Schüler an Gymnasien entlasten

„Unsere Empfehlung ist, für die Gymnasien lediglich die Präsentationsprüfung zu erhalten“, sagt Ralf Treptow, Sprecher der Gymnasialleiter. Anstelle der zentralen Prüfungen zum MSA sollten laut Treptow Vergleichsarbeiten im ersten Halbjahr geschrieben werden, deren Aufgaben die Gymnasien selbst festlegen. Sei das Ergebnis eines Schülers besonders schlecht oder die Versetzung in die elfte Klasse gefährdet, dann sollten die Schüler verpflichtet werden, extern an einer Sekundarschule an den MSA-Prüfungen teilzunehmen. Eine ähnliche Lösung favorisieren auch die Elternvertreter. Dabei haben sie weniger die organisatorischen Schwierigkeiten der Schulen, als die Belastungen der Schüler im Blick. „Nach der Verkürzung der Zeit zum Abitur von 13 Jahren auf zwölf Jahre ist es wichtig, jetzt jede Möglichkeit zu nutzen, um die Schüler von unnötigen Zusatzaufgaben zu entlasten“, sagt Günter Peiritsch, Vorsitzender des Landeselternausschusses. Die Prüfungen würden Zeit fressen, in der für das Abitur wichtige Inhalte vermittelt werden könnten.

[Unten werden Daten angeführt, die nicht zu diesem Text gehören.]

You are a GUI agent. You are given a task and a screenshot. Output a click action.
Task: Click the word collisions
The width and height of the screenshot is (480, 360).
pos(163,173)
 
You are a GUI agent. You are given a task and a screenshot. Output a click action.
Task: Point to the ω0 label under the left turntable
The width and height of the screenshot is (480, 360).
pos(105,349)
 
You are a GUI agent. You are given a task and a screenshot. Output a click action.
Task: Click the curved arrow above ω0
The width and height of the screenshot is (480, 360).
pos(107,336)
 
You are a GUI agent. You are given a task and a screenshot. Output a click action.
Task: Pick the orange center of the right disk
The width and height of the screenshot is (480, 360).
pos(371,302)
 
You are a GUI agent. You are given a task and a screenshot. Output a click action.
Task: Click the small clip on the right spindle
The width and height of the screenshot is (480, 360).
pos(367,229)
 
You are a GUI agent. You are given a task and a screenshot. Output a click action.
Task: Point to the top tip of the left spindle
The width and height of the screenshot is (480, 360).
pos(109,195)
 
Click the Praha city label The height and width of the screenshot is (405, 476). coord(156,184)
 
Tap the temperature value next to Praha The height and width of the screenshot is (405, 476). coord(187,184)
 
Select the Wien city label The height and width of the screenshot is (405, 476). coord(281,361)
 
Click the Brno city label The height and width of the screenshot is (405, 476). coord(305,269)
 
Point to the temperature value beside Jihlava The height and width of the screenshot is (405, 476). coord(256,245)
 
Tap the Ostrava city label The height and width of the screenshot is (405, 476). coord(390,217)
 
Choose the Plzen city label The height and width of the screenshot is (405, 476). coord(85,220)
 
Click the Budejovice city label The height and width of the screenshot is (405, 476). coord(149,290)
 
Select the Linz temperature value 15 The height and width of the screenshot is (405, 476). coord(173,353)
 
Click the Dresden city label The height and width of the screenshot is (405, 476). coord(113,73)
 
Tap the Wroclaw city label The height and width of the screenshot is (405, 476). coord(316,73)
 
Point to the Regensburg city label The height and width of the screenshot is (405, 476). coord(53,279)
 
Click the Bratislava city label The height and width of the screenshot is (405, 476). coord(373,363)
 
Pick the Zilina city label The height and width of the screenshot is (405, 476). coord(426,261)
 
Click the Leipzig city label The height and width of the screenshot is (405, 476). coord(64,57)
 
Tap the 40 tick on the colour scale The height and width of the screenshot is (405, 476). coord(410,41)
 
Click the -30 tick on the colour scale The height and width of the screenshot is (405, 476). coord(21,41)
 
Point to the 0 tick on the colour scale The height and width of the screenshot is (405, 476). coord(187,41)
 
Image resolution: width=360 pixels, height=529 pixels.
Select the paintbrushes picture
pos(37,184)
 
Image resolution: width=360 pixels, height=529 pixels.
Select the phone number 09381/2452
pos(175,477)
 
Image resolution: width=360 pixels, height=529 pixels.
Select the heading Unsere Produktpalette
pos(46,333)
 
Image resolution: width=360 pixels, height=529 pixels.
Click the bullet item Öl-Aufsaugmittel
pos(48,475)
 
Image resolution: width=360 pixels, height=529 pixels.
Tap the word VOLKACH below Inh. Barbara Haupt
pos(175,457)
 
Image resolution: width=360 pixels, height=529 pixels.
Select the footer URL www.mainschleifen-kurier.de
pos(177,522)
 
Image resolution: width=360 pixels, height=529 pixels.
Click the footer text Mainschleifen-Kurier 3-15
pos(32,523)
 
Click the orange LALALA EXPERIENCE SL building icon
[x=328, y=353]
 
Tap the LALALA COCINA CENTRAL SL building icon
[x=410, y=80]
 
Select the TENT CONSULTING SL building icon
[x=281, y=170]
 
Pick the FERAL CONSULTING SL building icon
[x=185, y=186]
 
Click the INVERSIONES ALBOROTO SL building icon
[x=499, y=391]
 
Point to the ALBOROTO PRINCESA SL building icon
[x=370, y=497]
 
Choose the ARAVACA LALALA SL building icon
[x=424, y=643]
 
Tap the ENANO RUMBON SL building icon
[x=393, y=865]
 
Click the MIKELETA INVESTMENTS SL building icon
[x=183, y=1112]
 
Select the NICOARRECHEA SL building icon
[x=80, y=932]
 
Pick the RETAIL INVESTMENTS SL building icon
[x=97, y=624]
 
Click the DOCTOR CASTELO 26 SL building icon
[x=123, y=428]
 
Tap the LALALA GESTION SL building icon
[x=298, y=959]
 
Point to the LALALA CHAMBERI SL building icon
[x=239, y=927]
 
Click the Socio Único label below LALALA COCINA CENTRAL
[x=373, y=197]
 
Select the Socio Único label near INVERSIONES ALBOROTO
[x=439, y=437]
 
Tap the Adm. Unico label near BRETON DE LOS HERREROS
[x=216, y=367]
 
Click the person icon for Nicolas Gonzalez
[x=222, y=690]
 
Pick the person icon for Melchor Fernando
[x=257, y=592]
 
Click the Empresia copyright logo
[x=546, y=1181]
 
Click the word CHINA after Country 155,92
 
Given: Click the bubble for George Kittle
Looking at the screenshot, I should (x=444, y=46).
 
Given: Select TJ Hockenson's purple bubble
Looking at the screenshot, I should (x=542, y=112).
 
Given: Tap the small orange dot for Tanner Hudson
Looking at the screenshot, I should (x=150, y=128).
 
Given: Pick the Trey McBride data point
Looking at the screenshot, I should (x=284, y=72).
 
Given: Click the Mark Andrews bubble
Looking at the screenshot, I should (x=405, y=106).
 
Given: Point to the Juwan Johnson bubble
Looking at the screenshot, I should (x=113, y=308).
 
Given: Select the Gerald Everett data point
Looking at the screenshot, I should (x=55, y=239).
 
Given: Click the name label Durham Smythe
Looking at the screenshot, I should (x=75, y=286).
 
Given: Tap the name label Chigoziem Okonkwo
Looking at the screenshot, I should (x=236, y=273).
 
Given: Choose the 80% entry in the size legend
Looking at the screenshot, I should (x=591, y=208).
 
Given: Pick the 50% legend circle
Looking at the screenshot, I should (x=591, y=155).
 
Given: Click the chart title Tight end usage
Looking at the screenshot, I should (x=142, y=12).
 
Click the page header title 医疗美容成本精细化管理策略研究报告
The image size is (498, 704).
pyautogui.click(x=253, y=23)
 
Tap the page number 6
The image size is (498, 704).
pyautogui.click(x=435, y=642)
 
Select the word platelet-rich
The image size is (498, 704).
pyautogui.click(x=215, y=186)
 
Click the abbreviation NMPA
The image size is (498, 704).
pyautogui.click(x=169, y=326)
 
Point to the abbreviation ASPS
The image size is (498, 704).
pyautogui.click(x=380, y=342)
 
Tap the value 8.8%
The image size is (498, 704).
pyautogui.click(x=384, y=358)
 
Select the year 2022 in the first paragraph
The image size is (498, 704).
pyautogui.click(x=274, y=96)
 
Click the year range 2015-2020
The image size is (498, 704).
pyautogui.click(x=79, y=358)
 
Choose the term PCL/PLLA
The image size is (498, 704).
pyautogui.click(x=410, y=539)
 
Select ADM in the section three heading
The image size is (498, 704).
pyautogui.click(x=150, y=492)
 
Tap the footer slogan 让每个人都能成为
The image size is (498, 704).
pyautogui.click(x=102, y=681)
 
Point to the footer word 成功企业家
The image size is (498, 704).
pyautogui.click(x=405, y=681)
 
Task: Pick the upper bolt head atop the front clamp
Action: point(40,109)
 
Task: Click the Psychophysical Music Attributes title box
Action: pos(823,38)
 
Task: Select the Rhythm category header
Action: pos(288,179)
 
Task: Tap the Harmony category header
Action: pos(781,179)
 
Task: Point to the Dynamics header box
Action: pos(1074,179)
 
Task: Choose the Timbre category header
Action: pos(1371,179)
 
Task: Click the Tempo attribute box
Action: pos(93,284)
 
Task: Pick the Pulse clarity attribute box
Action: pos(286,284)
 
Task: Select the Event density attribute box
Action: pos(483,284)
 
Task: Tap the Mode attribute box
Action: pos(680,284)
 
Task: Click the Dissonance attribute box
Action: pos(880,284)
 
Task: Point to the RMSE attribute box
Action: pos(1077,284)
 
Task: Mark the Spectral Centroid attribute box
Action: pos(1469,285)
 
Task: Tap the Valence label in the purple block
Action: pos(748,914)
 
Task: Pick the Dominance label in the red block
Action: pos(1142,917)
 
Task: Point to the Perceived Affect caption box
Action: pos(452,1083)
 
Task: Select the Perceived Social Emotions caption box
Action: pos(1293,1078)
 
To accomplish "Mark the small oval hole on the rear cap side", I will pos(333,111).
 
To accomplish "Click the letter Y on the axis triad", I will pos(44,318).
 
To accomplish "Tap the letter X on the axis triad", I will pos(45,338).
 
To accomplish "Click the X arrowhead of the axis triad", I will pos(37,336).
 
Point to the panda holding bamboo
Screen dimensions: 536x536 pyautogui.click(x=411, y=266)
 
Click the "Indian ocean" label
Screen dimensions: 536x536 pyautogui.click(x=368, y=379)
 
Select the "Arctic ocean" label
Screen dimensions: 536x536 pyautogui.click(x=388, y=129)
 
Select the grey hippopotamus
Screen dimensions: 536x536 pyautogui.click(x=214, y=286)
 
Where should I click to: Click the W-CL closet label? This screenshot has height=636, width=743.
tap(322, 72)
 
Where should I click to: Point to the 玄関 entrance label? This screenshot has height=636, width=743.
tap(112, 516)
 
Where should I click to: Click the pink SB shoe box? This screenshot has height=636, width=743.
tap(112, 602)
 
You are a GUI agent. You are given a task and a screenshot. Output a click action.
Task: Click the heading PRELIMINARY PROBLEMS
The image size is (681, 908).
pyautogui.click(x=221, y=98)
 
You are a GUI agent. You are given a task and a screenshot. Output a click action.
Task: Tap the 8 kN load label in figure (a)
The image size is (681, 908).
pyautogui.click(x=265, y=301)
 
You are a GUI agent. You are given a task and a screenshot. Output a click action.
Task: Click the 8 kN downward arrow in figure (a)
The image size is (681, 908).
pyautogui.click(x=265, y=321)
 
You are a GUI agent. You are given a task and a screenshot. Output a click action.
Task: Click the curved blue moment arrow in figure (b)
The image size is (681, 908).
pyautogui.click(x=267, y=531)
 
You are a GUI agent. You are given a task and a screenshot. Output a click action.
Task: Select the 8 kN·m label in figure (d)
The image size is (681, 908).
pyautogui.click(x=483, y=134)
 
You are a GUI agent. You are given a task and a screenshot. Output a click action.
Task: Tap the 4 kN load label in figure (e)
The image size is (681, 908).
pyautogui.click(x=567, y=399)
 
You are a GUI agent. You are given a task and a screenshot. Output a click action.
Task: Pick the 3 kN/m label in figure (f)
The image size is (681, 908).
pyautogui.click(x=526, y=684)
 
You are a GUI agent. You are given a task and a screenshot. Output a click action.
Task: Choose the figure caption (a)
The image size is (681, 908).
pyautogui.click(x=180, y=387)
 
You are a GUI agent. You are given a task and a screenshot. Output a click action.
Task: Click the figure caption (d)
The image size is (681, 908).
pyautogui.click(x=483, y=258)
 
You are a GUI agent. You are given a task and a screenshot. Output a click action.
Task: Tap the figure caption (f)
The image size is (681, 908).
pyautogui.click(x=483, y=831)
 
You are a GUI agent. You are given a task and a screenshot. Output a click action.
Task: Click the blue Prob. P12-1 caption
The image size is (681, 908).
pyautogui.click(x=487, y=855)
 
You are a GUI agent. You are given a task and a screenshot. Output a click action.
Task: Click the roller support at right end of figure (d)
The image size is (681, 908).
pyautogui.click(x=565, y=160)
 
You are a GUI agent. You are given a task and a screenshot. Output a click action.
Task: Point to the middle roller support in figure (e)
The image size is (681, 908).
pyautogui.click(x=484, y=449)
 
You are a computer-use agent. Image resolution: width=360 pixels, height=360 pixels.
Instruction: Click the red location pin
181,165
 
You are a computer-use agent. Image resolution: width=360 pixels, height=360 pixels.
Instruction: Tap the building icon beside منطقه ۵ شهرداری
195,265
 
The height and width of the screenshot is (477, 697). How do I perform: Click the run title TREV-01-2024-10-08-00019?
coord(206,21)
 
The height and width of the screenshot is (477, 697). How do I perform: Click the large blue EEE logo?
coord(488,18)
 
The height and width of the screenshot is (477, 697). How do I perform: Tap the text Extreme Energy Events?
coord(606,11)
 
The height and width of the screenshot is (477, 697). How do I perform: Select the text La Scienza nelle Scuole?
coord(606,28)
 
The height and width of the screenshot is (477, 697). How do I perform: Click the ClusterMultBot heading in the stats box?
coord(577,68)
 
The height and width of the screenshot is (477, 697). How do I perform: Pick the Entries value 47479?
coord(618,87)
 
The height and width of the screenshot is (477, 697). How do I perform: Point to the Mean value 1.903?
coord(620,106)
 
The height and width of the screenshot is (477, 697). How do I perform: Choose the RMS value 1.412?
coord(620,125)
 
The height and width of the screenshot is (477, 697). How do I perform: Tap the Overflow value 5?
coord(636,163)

Paul Schuknecht, Vorsitzender der Vereinigung der Berliner Schulleiter in der GEW, lehnt dagegen einen Sonderweg für die Gymnasien ab. Stattdessen sollten die MSA-Prüfungen für alle Schulen auf Januar vorgezogen werden, damit sie nicht parallel mit den Abiturprüfungen organisiert werden müssen, sagt er. Ralf Treptow hält dagegen, dass dann die Gefahr bestehe, dass die Schüler der Sekundarschulen nach den Prüfungen abschalten, nach dem Motto, jetzt sei alles gelaufen. Pädagogisch sei das fragwürdig.

Große Schwierigkeiten in Mathe

Unabhängig von den Gymnasien gibt es einen dringenden Handlungsbedarf an den Sekundarschulen angesichts des Abwärtstrends bei den MSA-Ergebnissen. Grund für das schlechte Abschneiden sind vor allem die Matheprüfungen. Hier haben die Schüler offenbar die größten Schwierigkeiten. Berlinweit ist die Hälfte aller Realschüler in diesem Jahr in Mathe durchgefallen. An den Gesamtschulen sind 40 Prozent der Schüler an den Aufgaben gescheitert. Besonders drastisch fielen die Ergebnisse in Bezirken mit vielen Schülern nichtdeutscher Herkunft aus. So haben beispielsweise an den Realschulen in Neukölln nur 18 Prozent der Schüler die Mathe-Prüfungen bestanden. In Mitte sind gerade 34 Prozent der Realschüler durchgekommen. „Das Problem sind häufig die Formulierungen der Aufgaben“, sagt Paul Schuknecht, Vorsitzender der Vereinigung der Schulleiter und selbst Sekundarschulleiter. Die Sprache sei sehr fachspezifisch und habe nicht mit der Alltagssprache zu tun. Zudem mache sich der Fachkräftemangel bemerkbar. An vielen ehemaligen Realschulen gebe es keine ausgebildeten Mathelehrer mehr. Die Schüler würden von anderen Lehrern fachfremd unterrichtet.

Bildungssenatorin Sandra Scheeres (SPD) hat eine Reihe von Maßnahmen angekündigt, die die Ergebnisse verbessern sollen. So sollen verstärkt Fachberater für Lehrer, deren Schüler besonders schlecht abschneiden, eingesetzt werden. Diese Berater würden im Unterricht hospitieren und den Lehrern Hinweise geben, mit welchen Unterrichtsmethoden sie die Schüler besser auf die Prüfungsaufgaben vorbereiten können.

Durch die Einführung des Ganztagsbetriebes an den Sekundarschulen verspricht sich die Bildungsverwaltung zudem eine bessere Förderung von Schülern mit Lern- und Sprachschwierigkeiten.